Why do We Need “Distributed Training” in Deep Learning? 🤔

5 min readDec 13, 2024

💪 Motivation

We know that in the age of the internet, we have a much larger amount of data, and if we need to train our AI model on that large amount of data, we need more complex models. If your data and model are too complex, then we must have a great and powerful device for it so that we can train those AI models. To solve that problem, either we can build a more powerful device or use “Distributed training” across all devices.

👋 Introduction

So, what is Distributed Training? How does it work?

What is Distributed training?

Consider you have a Large amount of Data, for example, the entire Internet, and you have to train your LLM on it. To train this model on a single GPU it’s quite more difficult. There are some challenges that you may face:

The model may not fit into a single GPU. (Large model)
Due to the large dataset, you choose the bigger batch size but GPU has limited Memory so you can’t. (Larger Dataset)
Models take too much time to train because of the larger dataset. Probably Months, Years, etc. (Smaller Device)

How does it work?

You can scale your training process using 2 methods

Vertically scaling.
Horizontal scaling.

1. Vertically scaling

So vertically scaling is too simple, you have 12GB RAM GPU increase the RAM to 32GB RAM. Quite simply no need to change our original code.

2. Horizontal scaling

So, Horizontal scaling has two types and it requires some sort of code changes.

Data parallelism
Model parallelism

So, rather than change the configuration of the original device build the eco-system of the same device and train the model.

📊 Data Parallelism vs 🖥️ Model Parallelism

1. Data Parallelism

So, Data Parallelism works when your model can fit into a single GPU, then we distribute our data to multiple GPUs. With each of the GPUs processing a subset of the dataset and performing the forward and backward pass.

Data Parallelism Diagram — Data Parallelism — (Image by Author)

As we can see in the Image we have 4 GPUs with the same configurations and we can fit our model into 1 GPU so we divide the Dataset into SubDataset. In this process, we synchronize the gradients during the backward pass.

⚙️ Perform the Distributed Data Parallel

Step-1: Initialized the model parameters on the Main GPU

We initialized the model parameter randomly on the Main GPU where we are putting our code.
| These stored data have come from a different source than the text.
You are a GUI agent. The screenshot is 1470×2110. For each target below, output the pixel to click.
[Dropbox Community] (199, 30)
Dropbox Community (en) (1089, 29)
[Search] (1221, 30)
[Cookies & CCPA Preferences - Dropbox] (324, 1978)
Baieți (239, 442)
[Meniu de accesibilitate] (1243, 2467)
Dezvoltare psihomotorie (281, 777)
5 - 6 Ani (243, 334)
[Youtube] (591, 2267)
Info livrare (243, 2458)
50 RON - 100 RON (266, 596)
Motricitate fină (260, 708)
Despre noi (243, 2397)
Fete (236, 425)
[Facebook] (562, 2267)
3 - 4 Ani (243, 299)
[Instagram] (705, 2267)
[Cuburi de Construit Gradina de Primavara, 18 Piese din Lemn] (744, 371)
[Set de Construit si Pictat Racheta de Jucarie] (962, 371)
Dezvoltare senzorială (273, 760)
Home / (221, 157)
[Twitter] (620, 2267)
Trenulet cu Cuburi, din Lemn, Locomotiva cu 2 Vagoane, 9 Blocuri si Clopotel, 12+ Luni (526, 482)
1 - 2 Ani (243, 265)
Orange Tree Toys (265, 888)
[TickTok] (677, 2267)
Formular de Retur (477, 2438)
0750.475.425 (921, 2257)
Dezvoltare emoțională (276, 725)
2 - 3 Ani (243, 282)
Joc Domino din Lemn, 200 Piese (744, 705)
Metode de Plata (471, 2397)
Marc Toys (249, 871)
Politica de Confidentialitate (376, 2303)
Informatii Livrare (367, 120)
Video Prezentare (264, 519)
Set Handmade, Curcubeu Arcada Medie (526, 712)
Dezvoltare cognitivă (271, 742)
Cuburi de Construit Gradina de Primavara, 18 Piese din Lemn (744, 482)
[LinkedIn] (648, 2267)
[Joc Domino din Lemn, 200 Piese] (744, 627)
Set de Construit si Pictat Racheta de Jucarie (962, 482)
We forward those initial values and parameters to the next GPUs.

Step-1: Initialized the paramerters and forward to the other GPUs

Step-2: Calculate the local gradient across all GPUs

Each machine computes its gradient and accumulates that gradient.

Step-3: Cumulate local gradient to Main GPU

Now, we accumulate the gradient to the Main GPU. Next, we distribute this summed gradient to all GPUs.

Step-4: Reset the gradient after updating the parameters.

Last but not least the main process is to update the parameters and set the gradient to zero.

Step-4: update the parameters and set the grad to zero.

There are 2 main processes for sharing gradients. It’s called the “Collective Communication Primitives”. CCP allows us to communicate with different devices.

Point-to-point: We distribute the gradient line.
Collective Communication Broadcast: We select one machine and its job is to share the gradients, while the main GPU distributes the gradients.

2. Model Parallelism

So, Model Parallelism is Quite different from Data Parallelism. In Data Parallelism our model fits into one GPU. But what if? We have this strange problem that we can’t able to load our entire model into one GPU.
At this time the Model parallelism is very helpful. Model Parallelism allows us to Distribute our model into multiple GPUs.

So, Model parallelism is useful when your model is too large for your GPU. In that case, we distribute our model into multiple GPUs. The GPUs 1, 2, 3, and 4 contain Layers 1, 2, 3, and 4 of a model. After distributing the Layers we performed the forward and backward pass for each layer in a synchronized manner.

📈 Advantages and 📉Disadvantages

Some of the advantages and Disadvantages of the Distributed training and also there is the advantage of Data Parallelism and Model Parallelism also disadvantage there.

Advantages of Distributed Traning

So, In Distributed Training, if your task is too expensive for your GPU it solves that problem.
Also, allows you to train the large Model on a Large dataset.
Help to achieve the best results by adjusting the Perfect Hyperparameters.

Disadvantages of Distributed Traning

At some point what if? Our one Machine has failed if we don’t take care of that we lose the whole process.
Sometimes it’s too complicated to code the Data Parallelism and Model Parallelism. (not more thanks to Pytorch)
Takes too much time just sharing the gradients and it slows down the process of training.

🙇🏻‍♂️Conclusion

At some point “Distributed training” is not useful but it is necessary to train the larger and bigger and bigger model we must have some kind of mechanism that allows us to train the model with a limited amount of storage use case, also we can apply the “Quantization” that helps a lot for optimizing the model.

🙏🏻 Special thanks to Umar Jamil without their video this blog is never possible.